Si alguna huella dejó imborrable en los tendidos fue la de sus pisadas en la arena cargadas de una honestidad brutal. Quieto como un estatua, demostró que el arribismo y la distancia corta en el toreo pueden no estar reñidos con la hondura ni con la más depurada estética


Regresó a los ruedos a lomos de los caballos, para años más tarde reaparecer en Lima toreando a pie. Había vuelto a enfundarse el vestido luminoso con el cambio de milenio, tras ejercer de caballero rejoneador. Con el mismo empaque, pero con más kilos en la taleguilla. En una de sus retiradas afirmó que había abandonado el toreo a pie en el momento cumbre de su carrera. Cierto es que derrochó facultades hasta la cuarentena y dejó para siempre su gran tauromaquia.

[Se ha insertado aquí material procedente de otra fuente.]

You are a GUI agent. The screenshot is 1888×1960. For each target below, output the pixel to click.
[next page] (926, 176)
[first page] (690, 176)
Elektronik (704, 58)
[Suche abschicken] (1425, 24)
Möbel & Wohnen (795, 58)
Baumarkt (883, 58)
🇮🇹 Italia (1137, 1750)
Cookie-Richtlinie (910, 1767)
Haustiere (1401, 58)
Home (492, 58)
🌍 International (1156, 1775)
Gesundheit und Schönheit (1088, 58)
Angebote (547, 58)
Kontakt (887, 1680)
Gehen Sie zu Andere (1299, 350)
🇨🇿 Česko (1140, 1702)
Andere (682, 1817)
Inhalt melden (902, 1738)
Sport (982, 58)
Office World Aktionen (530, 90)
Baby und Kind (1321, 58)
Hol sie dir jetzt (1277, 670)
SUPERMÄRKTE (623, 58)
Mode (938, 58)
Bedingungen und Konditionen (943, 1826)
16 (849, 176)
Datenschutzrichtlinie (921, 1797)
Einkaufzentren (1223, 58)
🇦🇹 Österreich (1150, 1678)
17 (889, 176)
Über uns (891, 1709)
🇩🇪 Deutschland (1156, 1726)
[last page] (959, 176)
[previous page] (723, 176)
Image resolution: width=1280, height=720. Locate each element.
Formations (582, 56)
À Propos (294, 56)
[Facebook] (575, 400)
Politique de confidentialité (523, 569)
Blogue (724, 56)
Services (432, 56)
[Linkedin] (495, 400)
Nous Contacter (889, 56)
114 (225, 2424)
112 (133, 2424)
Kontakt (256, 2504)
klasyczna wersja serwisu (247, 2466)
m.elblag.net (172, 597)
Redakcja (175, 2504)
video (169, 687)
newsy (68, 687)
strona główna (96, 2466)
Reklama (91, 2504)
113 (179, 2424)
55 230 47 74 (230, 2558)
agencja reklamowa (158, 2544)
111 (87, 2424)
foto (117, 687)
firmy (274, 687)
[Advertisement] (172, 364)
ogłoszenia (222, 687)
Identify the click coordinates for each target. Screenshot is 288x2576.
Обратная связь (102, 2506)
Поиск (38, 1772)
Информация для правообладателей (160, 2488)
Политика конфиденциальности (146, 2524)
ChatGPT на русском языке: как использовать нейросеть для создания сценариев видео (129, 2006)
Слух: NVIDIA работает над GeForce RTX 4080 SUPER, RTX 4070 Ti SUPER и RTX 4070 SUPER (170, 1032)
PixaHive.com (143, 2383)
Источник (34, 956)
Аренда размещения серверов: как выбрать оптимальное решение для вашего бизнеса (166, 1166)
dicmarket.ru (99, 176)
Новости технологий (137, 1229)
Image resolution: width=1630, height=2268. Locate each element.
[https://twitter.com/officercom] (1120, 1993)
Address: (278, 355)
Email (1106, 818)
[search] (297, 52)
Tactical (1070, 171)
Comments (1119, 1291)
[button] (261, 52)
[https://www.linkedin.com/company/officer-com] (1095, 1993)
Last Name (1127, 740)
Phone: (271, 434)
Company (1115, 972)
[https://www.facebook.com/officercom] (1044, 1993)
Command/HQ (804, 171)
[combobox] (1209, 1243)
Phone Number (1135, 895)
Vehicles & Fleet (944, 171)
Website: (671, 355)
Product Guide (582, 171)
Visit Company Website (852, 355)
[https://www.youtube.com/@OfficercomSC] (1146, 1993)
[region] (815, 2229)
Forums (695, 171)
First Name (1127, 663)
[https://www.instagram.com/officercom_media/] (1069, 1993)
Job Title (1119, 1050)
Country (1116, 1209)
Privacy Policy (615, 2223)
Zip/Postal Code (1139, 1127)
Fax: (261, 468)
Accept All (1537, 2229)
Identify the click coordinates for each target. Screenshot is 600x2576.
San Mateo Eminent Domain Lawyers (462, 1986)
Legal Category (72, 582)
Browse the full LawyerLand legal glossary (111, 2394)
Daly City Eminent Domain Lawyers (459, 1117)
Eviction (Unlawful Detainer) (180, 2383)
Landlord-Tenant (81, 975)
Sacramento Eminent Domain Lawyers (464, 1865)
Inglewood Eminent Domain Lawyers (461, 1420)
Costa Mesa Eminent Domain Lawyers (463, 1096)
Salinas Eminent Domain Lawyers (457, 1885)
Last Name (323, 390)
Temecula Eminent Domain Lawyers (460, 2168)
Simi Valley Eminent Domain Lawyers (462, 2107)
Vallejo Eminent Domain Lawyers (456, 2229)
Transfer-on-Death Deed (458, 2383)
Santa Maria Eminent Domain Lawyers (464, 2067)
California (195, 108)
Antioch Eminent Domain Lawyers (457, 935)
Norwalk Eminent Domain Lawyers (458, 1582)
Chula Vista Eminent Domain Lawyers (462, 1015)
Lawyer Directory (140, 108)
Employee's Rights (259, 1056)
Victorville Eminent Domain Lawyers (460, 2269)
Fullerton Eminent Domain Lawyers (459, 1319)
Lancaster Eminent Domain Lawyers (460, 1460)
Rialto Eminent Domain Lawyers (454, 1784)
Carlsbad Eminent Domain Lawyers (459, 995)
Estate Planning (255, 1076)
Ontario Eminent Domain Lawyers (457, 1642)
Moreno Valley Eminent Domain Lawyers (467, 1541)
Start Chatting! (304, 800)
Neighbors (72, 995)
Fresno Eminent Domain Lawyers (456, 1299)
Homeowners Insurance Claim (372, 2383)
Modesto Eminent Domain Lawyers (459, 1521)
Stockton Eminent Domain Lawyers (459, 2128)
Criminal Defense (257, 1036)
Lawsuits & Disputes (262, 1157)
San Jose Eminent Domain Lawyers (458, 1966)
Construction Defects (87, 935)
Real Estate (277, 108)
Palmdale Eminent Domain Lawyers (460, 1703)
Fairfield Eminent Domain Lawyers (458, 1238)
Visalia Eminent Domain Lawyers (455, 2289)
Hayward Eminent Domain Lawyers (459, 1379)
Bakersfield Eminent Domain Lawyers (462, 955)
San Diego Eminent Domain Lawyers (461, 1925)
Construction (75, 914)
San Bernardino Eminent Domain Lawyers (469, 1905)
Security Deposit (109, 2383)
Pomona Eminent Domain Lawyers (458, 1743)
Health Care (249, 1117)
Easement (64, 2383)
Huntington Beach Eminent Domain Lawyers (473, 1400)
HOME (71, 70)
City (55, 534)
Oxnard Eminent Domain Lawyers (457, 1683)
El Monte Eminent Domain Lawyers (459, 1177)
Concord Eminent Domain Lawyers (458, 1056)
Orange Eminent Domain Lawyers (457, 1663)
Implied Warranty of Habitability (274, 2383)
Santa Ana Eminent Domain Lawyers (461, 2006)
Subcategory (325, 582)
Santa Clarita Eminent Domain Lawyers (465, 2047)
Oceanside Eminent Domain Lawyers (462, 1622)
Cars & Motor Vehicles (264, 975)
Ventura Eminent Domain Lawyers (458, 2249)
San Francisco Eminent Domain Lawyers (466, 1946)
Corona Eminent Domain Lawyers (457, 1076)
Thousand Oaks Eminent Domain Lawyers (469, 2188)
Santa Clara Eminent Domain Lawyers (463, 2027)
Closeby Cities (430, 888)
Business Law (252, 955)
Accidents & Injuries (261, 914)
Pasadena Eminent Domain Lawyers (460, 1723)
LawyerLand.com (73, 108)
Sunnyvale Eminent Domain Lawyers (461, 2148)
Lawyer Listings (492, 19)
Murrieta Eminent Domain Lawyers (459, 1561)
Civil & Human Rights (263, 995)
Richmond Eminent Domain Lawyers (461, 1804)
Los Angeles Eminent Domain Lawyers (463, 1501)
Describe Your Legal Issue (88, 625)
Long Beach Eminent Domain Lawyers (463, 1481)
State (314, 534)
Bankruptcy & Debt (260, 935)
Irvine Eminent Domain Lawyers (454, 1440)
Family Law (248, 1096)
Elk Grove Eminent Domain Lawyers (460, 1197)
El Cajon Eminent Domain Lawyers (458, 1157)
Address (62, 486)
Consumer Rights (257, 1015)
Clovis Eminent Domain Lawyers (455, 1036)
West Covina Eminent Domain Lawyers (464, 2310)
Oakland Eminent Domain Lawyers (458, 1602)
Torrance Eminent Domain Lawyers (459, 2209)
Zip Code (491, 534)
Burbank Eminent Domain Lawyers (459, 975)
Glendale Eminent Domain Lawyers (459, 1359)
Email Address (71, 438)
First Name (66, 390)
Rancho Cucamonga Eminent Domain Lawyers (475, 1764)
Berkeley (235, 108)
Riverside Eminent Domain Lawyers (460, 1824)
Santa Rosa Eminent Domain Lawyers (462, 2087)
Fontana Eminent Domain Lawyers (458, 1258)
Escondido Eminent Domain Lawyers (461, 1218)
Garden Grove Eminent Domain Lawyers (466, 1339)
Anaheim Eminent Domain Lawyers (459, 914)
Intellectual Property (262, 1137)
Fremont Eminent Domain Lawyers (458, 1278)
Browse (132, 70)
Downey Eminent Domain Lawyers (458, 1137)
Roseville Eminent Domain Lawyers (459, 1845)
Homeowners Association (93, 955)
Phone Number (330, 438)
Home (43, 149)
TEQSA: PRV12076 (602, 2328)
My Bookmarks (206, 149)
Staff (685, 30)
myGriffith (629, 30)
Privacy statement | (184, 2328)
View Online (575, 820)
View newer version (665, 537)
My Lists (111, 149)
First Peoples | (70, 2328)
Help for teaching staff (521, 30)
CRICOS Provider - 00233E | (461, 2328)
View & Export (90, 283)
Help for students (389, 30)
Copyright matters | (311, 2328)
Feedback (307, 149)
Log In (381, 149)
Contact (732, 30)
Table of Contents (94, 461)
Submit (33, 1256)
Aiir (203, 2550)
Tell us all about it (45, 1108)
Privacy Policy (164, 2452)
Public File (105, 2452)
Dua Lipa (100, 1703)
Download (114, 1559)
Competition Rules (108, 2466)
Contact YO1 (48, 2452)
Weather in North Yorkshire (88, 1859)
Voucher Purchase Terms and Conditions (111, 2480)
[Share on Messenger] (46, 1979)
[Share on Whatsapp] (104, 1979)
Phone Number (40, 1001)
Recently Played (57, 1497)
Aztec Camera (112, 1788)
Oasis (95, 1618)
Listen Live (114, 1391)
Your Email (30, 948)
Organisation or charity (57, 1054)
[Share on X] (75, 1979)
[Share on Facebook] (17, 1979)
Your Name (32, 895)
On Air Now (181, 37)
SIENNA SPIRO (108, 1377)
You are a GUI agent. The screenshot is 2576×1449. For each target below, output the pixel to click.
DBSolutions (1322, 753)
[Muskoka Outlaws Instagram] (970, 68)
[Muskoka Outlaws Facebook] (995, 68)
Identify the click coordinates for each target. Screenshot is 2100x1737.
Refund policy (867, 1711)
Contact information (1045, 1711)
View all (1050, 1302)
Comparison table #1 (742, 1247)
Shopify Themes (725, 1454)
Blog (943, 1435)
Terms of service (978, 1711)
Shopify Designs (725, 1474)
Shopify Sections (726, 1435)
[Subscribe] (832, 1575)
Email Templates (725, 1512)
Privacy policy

En el libro Todas las suertes, por sus maestros (Espasa), el maestro de Sanlúcar confesó al periodista José Luis Ramón las claves de su particular concepción de la quietud: "Mi filosofía del toreo siempre ha tenido una idea muy clara: El toro debía ser el que girase en torno a mí, y no al revés. Yo era un pilar incrustado en la arena, y el animal un movimiento continuo que se desplazaba por donde yo le estaba marcando".
Ojeda pétreo en los medios. Una batalla contra la razón. Cierta como una catedral. "Yo entraba en trance cuando los pitones del toro rodaban por las taleguillas; en ese momento era cuando más a gusto me encontraba. Si a una faena le faltaba esto, pisar ese sitio, todo mi toreo no había tenido sentido". Contó Ojeda que uno de los momentos más importantes de su vida torera acaeció una tarde en Sevilla, en compañía del toro Dédalo. Después de la corrida, volvió a torear. Ese mismo día. Un desasosiego nublaba su razón. Le faltaba algo y no dudó en fajarse a las pocas horas con tres vacas. A Ojeda le había faltado sentir en La Maestranza "el vajío del toro, su vahído, su bufido, ese aire caliente que sueltan cuando están entregados".
Y así prosigue su Evangelio: "Este concepto del toreo que yo tenía desde siempre estaba basado en la ruptura del sitio: cuanto más cerca estuviese yo del toro, más había vencido aquello. Pasaba más miedo estando entre los pitones, desde luego, pero también mi toreo me llenaba más. La satisfacción, de todas maneras, nada tenía que ver con el volumen del animal: sentía lo mismo con una becerra o con un toro, lo que importaba no era el animal o sus pitones, o su posibilidad de herirme, sino el hecho de haberme puesto en mi sitio, y de haberme realizado. (...) Cuando conseguía hacer esto, siempre sentía que el toro me miraba diciéndome: 'Me has podido'. Yo he visto muchísimos toros que al entrar en esto que antes llamé trance, empezaban a llorar. (...) Te mira diciéndote: 'Aquí estoy, hazme lo que quieras. (...) Por eso era imposible que yo durase veinticinco años en activo. Siempre, después de cada corrida, me hacía un poco más mayor. Este toreo suponía un riesgo constante. El giro de cuello del toro a muy escasos centímetros del torero, sabiendo que puede pasar o también que puede no hacerlo, desgasta mucho. Yo sabía que al girarse podía encontrarse conmigo, y que ahí lo más fácil era que me metiese el pitón".